(Saved data entries)

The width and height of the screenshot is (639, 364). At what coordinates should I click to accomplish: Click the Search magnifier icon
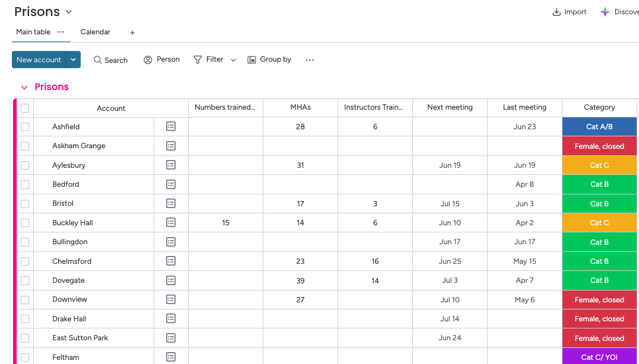(98, 60)
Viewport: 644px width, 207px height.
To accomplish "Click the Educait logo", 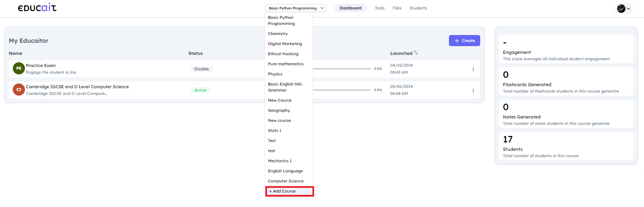I will click(37, 7).
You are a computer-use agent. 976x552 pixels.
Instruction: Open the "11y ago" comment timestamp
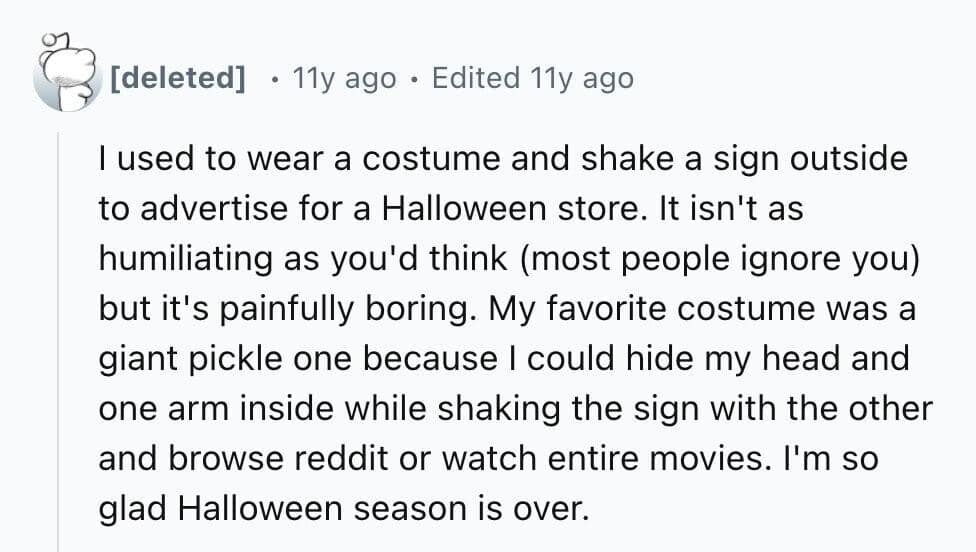[x=343, y=78]
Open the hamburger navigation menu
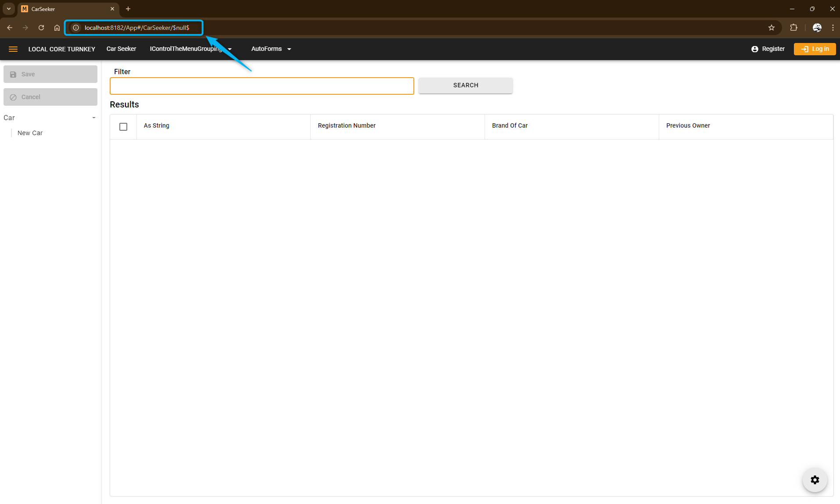 click(x=13, y=49)
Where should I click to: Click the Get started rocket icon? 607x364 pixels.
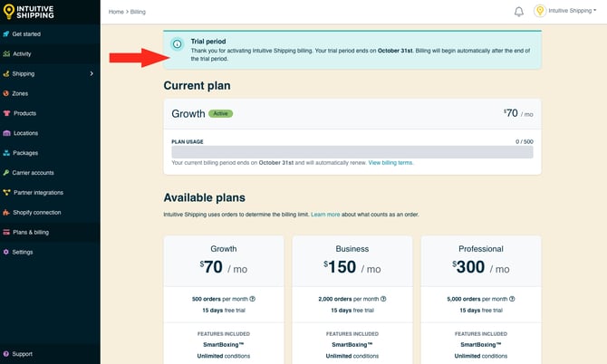6,34
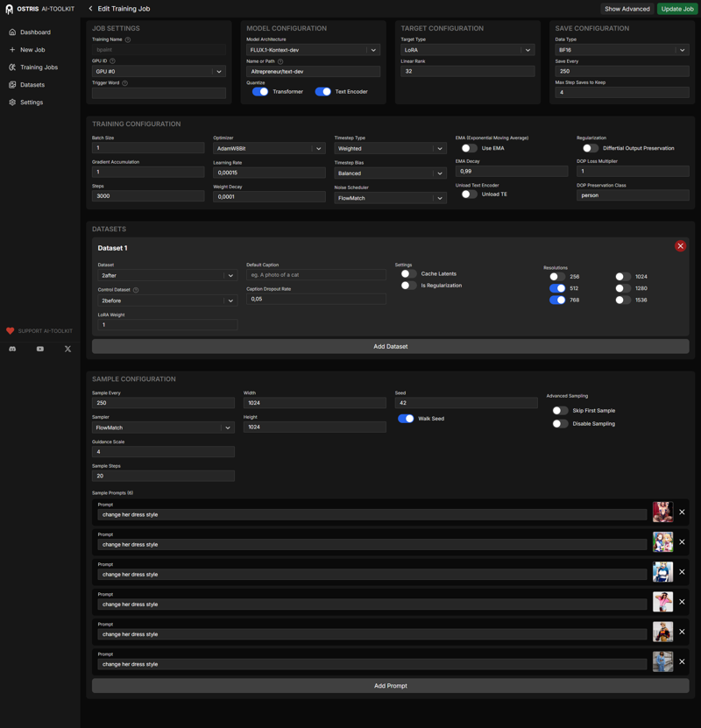Go to Training Jobs in sidebar

click(39, 67)
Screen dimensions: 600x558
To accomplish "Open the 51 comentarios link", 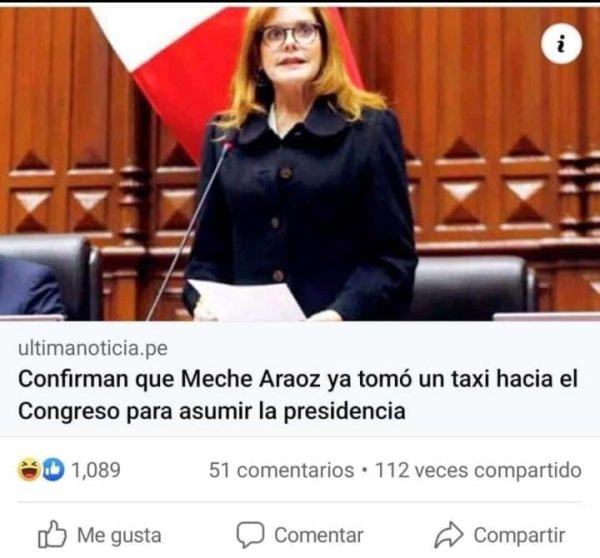I will click(x=281, y=470).
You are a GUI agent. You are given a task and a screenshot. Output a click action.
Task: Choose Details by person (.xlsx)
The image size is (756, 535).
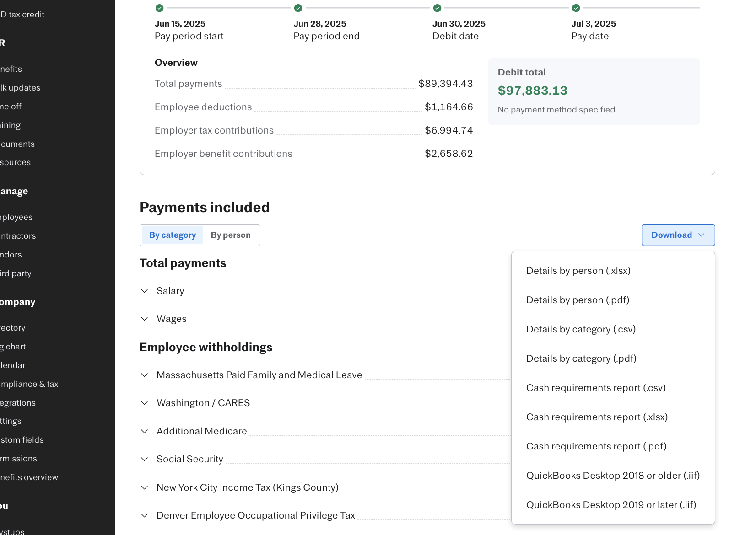click(x=578, y=271)
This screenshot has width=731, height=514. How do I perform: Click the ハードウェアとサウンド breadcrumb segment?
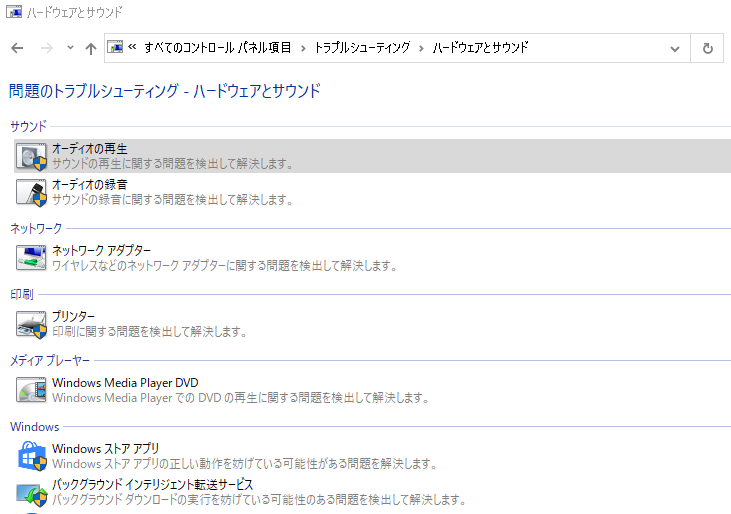[481, 48]
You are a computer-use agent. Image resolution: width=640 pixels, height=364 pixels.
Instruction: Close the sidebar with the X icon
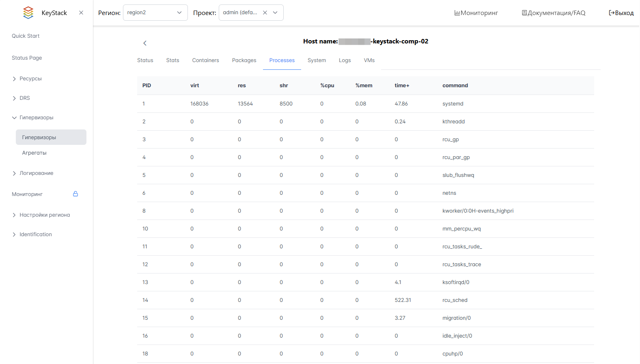pos(81,13)
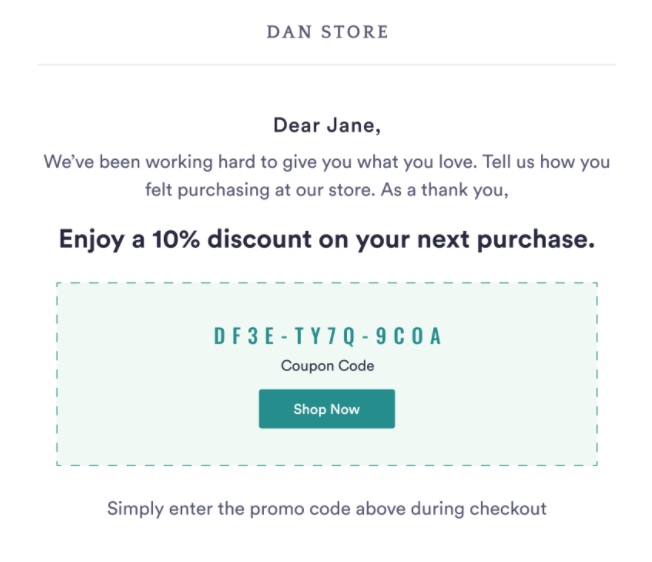The width and height of the screenshot is (652, 562).
Task: Click the Dear Jane greeting
Action: (x=327, y=126)
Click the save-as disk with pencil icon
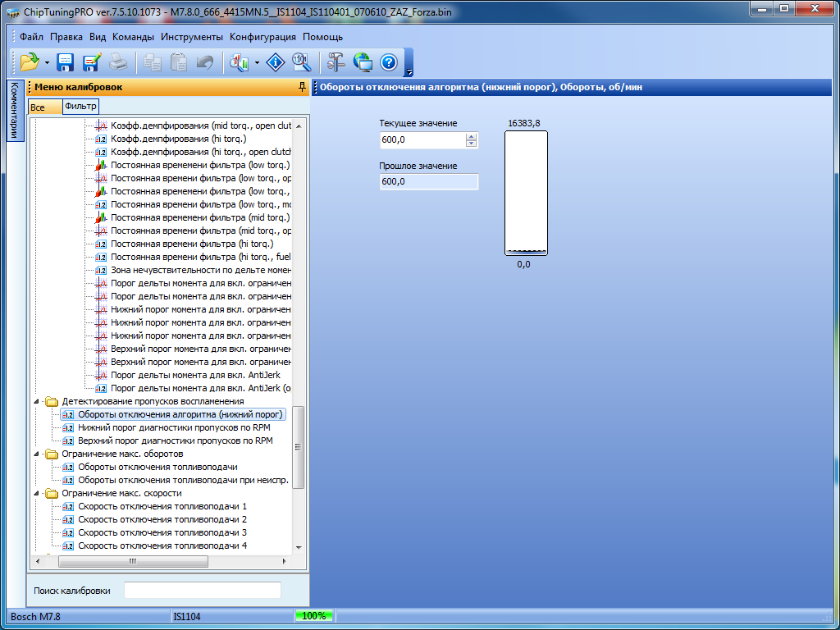The width and height of the screenshot is (840, 630). (91, 62)
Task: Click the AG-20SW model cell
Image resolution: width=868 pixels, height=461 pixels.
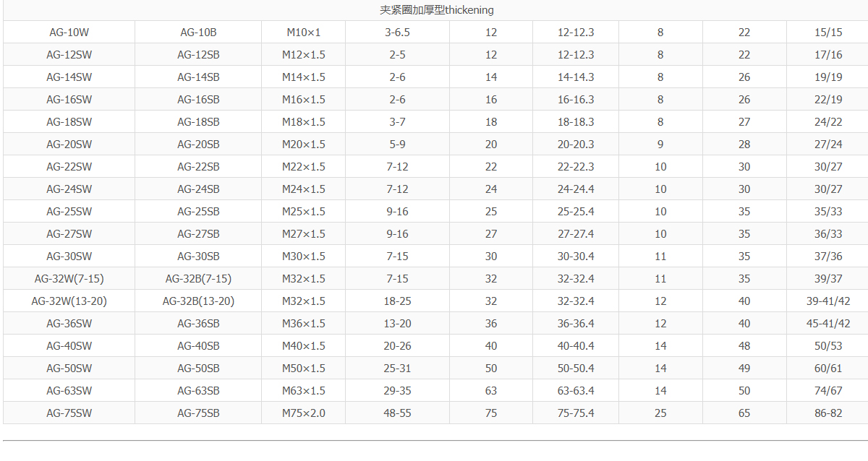Action: [69, 145]
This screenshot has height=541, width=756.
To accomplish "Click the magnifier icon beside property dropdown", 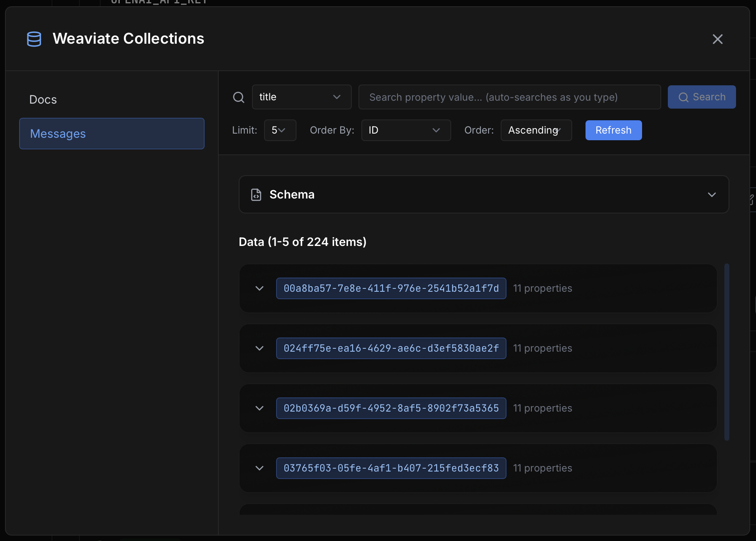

▸ **BRIEF**
Starting at the line above that holds "The image size is (756, 535).", repeat every line exactly down to and including the line that holds "Task: Click the AG-20SW model cell", then stop. Do not carry over any pictures.

▸ **COMPLETED EXERCISE**
The image size is (756, 535).
click(x=578, y=271)
This screenshot has width=731, height=514. How do I perform: Click the ハードウェアとサウンド breadcrumb segment?
[481, 48]
You are a computer-use agent. Image resolution: width=640 pixels, height=364 pixels.
Instruction: Close the sidebar with the X icon
pos(81,13)
The width and height of the screenshot is (652, 562).
Task: Click the Dear Jane greeting
Action: (x=327, y=126)
Click the save-as disk with pencil icon
The width and height of the screenshot is (840, 630). (91, 62)
Task: Click the AG-20SW model cell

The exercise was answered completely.